Sachsen plant verschärfte Maßnahmen gegen strafunmündige Kinder bei Gewaltkriminalität

Juni 11, 2026
1 min. lesezeit

Sachsen plant, die rechtlichen Rahmenbedingungen für den Umgang mit strafunmündigen Kindern zu verschärfen. Geplant ist, auch 12- und 13-Jährige künftig stärker für Straftaten zur Verantwortung ziehen zu können. Dies geht aus einem Antrag hervor, der in der Justizministerkonferenz der Länder diskutiert wird.

Die sächsische Justizministerin Constanze Geiert (CDU) betonte, dass die Zunahme schwerer Gewalttaten durch strafunmündige Kinder ein dringendes Handeln erforderlich mache. Die Schaffung eines sogenannten Verantwortungsverfahrens für diese Kinder soll helfen, die Problematik anzugehen. Bei diesen Verfahren würden die mutmaßlich straffälligen Kinder, deren Eltern, die Staatsanwaltschaft, die Jugendgerichtshilfe und weitere Akteure einbezogen. Das Verfahren soll Anklänge an ein Strafverfahren haben, indes systematisch auf erzieherische Elemente des Jugendstrafrechts basieren.

In einer dazugehörigen Beschlussvorlage wird die bisherige Untätigkeit im Angesicht des Anstiegs von Gewaltkriminalität unter Kindern kritisiert. Die Justizministerin wird dazu aufgefordert, die Eignung aktueller Maßnahmen zu prüfen und gegebenenfalls ergänzende Handlungsmöglichkeiten aufzuzeigen.

Das Deutsche Kinderhilfswerk hat den Vorstoß zurückgewiesen. Präsidentin Anne Lütkes äußerte sich kritisch zur Absenkung der Strafmündigkeitsgrenze und betonte, dass der Entwicklungsstand von Kindern unter 14 Jahren gegen eine Herabsenkung spreche.
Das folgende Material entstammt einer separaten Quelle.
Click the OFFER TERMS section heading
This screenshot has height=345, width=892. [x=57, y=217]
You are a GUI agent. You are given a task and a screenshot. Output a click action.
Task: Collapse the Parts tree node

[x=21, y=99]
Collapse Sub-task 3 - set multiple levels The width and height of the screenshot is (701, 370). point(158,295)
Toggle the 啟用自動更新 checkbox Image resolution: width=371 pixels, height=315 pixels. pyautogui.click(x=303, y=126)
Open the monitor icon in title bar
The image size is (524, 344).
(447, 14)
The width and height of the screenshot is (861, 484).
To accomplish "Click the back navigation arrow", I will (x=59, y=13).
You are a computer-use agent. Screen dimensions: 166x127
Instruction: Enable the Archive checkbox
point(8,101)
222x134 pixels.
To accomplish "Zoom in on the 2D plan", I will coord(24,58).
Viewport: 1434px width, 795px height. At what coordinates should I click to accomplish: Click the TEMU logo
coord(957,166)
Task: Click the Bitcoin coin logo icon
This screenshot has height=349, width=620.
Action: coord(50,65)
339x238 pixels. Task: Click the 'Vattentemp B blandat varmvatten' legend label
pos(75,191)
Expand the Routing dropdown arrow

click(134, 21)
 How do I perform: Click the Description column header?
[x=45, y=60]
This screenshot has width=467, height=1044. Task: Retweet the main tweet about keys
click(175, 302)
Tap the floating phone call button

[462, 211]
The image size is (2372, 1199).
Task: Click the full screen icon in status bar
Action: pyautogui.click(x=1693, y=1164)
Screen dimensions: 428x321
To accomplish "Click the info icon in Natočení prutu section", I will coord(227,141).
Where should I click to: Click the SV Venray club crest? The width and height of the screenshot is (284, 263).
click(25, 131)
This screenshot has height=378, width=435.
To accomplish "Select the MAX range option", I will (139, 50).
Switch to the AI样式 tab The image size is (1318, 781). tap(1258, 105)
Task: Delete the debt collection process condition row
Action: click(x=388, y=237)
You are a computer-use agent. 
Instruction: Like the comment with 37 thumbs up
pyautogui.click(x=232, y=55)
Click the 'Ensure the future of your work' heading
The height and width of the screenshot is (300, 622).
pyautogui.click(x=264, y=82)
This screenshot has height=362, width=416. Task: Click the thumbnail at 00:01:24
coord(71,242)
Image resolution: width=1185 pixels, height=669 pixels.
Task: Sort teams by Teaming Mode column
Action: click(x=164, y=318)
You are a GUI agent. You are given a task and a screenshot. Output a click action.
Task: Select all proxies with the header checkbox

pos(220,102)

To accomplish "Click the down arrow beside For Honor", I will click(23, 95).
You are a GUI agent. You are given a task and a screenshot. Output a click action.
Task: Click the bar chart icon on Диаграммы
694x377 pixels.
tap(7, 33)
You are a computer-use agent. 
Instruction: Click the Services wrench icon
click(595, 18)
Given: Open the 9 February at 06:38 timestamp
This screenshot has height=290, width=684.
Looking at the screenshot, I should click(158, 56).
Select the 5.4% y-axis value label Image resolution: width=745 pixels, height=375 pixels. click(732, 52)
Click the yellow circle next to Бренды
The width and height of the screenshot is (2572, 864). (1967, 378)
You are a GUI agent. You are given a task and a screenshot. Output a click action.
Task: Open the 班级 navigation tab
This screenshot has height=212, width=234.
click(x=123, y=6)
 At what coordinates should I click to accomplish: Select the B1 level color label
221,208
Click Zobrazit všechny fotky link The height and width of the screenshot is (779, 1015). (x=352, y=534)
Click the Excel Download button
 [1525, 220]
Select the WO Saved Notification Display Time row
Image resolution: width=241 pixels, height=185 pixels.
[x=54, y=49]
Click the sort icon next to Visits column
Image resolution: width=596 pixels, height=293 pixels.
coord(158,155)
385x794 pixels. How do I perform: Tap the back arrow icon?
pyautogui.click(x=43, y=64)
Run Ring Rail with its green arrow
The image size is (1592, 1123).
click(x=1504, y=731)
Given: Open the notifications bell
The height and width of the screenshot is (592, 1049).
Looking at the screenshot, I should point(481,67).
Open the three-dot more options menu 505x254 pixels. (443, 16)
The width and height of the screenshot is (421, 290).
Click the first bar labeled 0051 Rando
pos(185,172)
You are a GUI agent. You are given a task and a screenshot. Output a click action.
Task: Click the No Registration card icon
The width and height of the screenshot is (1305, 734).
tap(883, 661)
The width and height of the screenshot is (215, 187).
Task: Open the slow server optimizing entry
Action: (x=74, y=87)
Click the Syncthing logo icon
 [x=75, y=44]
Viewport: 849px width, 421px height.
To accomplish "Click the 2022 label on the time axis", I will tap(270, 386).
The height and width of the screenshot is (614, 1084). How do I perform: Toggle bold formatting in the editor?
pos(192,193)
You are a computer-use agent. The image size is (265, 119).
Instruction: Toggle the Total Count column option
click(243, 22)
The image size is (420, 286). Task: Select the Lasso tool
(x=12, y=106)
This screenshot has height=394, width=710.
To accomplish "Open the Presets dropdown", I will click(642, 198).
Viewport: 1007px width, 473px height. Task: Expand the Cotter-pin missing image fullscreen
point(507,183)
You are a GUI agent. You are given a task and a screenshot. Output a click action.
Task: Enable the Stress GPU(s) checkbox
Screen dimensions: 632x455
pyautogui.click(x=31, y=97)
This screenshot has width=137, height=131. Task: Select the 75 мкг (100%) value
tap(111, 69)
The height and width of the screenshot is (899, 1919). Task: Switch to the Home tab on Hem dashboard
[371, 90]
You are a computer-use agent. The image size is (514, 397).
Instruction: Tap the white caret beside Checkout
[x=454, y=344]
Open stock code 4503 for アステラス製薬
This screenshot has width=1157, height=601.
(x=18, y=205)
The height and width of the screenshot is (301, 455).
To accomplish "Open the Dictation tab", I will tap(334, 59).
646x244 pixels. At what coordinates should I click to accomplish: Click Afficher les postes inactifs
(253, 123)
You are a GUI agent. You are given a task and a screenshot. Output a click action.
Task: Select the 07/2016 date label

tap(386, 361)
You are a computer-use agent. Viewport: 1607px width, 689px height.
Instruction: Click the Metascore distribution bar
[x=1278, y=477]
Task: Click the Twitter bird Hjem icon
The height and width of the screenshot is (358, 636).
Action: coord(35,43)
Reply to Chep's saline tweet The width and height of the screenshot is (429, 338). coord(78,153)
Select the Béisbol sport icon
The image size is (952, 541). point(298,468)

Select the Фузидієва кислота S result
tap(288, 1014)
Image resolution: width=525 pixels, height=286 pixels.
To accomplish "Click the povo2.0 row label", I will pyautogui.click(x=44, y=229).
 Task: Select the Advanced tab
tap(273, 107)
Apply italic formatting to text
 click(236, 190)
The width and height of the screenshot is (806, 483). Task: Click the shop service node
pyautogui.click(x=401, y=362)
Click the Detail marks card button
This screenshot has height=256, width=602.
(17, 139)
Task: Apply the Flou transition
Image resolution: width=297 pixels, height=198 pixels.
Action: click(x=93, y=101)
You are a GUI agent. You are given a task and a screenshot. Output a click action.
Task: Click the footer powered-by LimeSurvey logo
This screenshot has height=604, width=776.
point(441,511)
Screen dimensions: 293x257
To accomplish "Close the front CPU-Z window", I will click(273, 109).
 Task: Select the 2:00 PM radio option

Das aktuelle Recht ermögliche bereits Interventionen durch Jugendämter und Familiengerichte, um Kinder zu schützen.

Lütkes warnte vor einer Gefährdung der Kinder durch beschleunigte strafrechtliche Verfahren und plädierte stattdessen für eine verstärkte Investition in die Dienstleistungen der Kinder- und Jugendhilfe sowie der Justiz, um auf die Probleme präventiv reagieren zu können.